Lennart Meri

Born 29 March 1929, Tallinn
Died 14 March 2006, Tallinn


President of the Republic of Estonia
06.10.1992-08.10.2001

 

Lennart Meri was born into the family of Estonian diplomat and latter-day translator of Shakespeare Georg Meri in Tallinn on 29 March 1929. He would leave Estonia at a young age with his family, changing schools nine times and languages four times. The school years he recalled most fondly were those he spent at the Lycée Janson de Sailly in Paris.

The Meri family was back in Tallinn when Soviet forces occupied Estonia. Along with tens of thousands of their countrymen and neighbours from Latvia and Lithuania, they were deported to Siberia in 1941. Heads of families were separated from their loved ones and placed in concentration camps, from which few emerged alive. Lennart Meri’s first job, at the age of 12, was as a woodcutter. He also served time peeling potatoes and floating felled timber downriver.
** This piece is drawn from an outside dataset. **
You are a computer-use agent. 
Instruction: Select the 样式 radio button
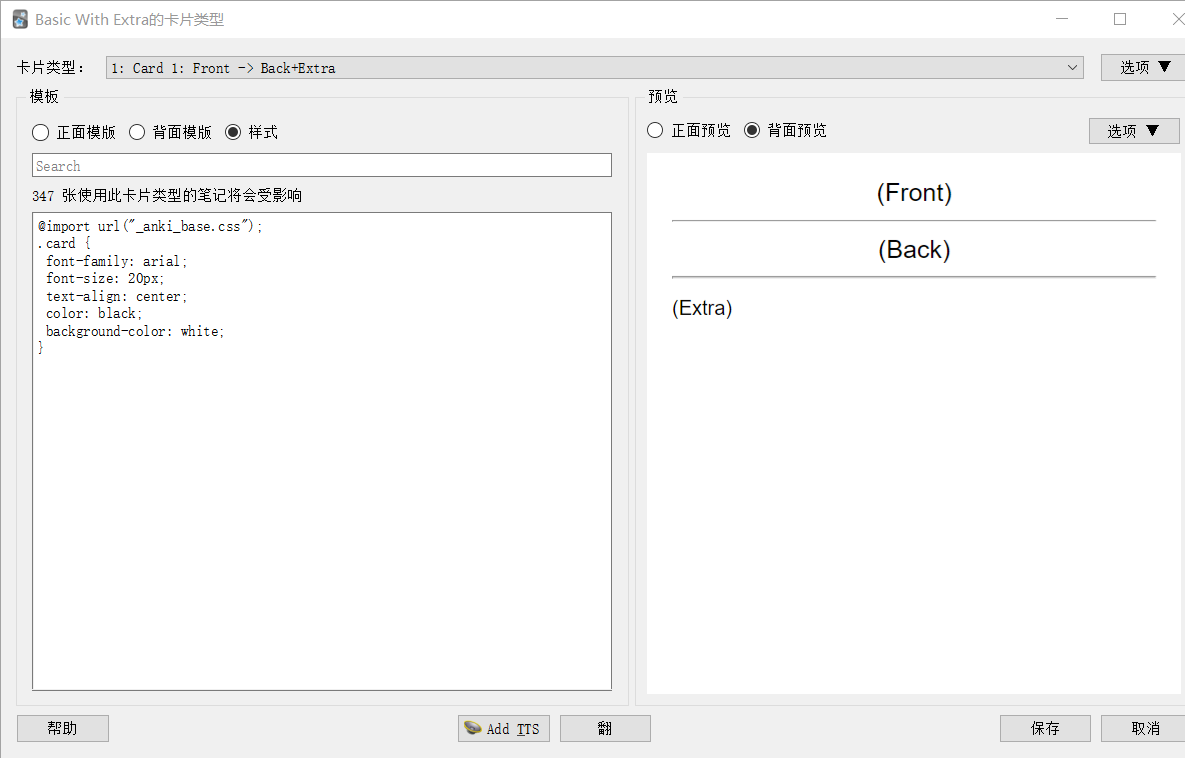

The Meri family survived their Siberian ordeal and made it back to Estonia, where Lennart Meri graduated cum laude from the University of Tartu with a degree in history in 1953. However, the Soviet authorities would not allow him to work as an historian. Instead, he found work as a playwright in Estonia’s oldest theatre, the Vanemuine, then as a producer of radio dramas for the country’s national broadcaster.
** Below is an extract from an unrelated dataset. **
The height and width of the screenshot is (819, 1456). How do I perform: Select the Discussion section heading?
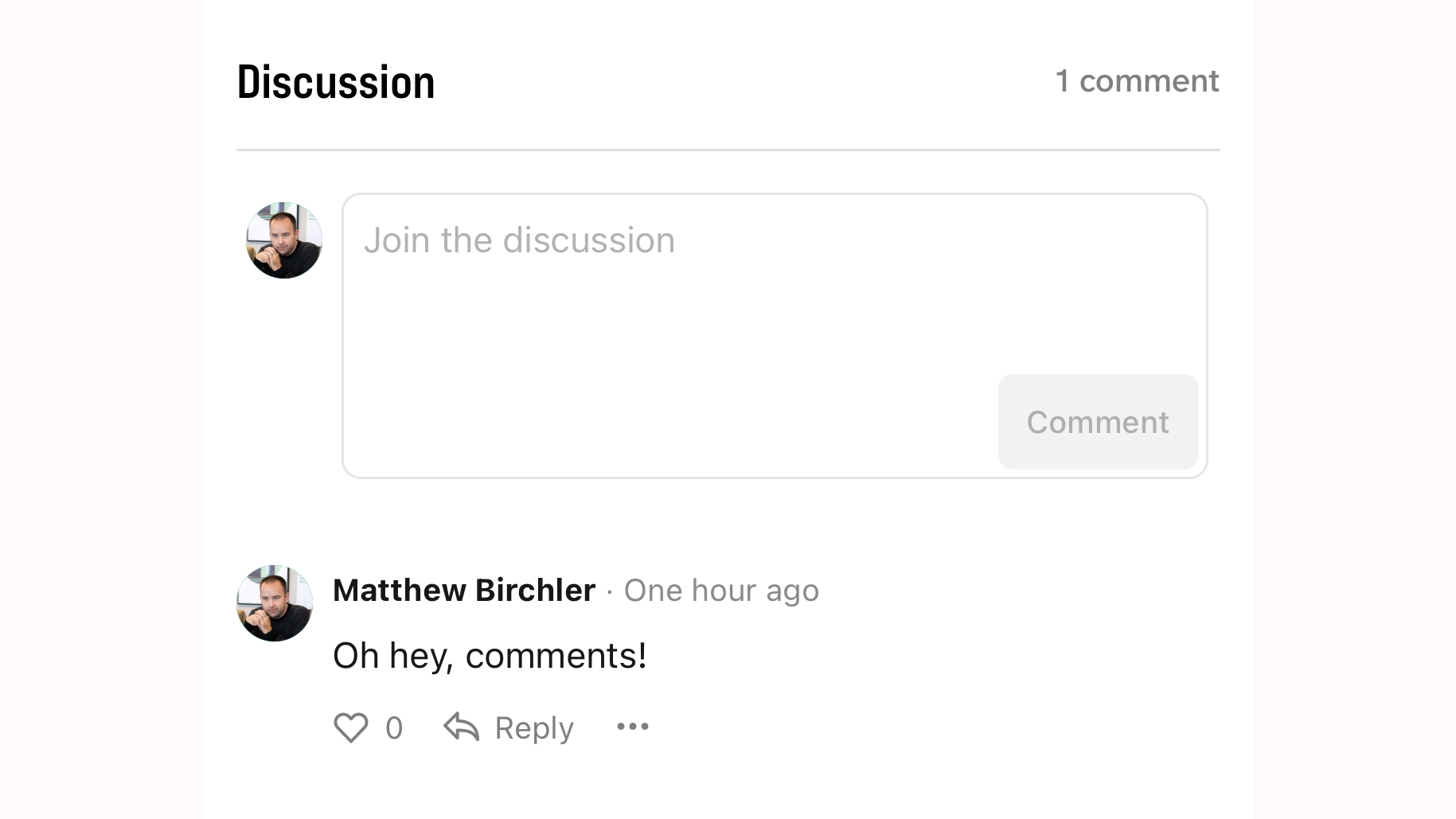[x=335, y=80]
Lennart Meri wrote his first book, which met with great success, about a trip he took in 1958 to the Tian Shan mountains of Central Asia and to the ancient Islamic centres of the Karakum desert. He had been forced to make a living from writing since his university days, when the Soviet authorities arrested his father for the third time. He and his younger brother, who had dropped out of school to become a taxi driver, managed to support their mother, and the future president would go on to complete his studies. But it was only through the writing of his first book that he found his calling. He would spend a quarter of a century travelling alone or leading expeditions he had organised to the most inaccessible regions of the Soviet Union, where he was drawn to the cultures of the indigenous peoples, the history of the exploration and colonisation of Siberia and the ever-deepening economic and ecological conflict between the needs of locals and the planned economy of Moscow. The books he wrote and the films he produced about his travels even made it beyond the Iron Curtain and have been translated into a dozen languages. One of them, the film Linnutee tuuled or ‘The Winds of the Milky Way’ – a co-production with Finland and Hungary that was banned in the Soviet Union – even won a silver medal at the New York Film Festival. Lennart Meri’s films and texts have been used as teaching material in schools in Finland, where he was named an honorary doctor of the University of Helsinki in 1986. Many years prior to that, in 1963, he had been approved as a member of the Estonian Writers’ Union, and he was inducted as an honorary member of the equivalent Finnish union in the 1980s.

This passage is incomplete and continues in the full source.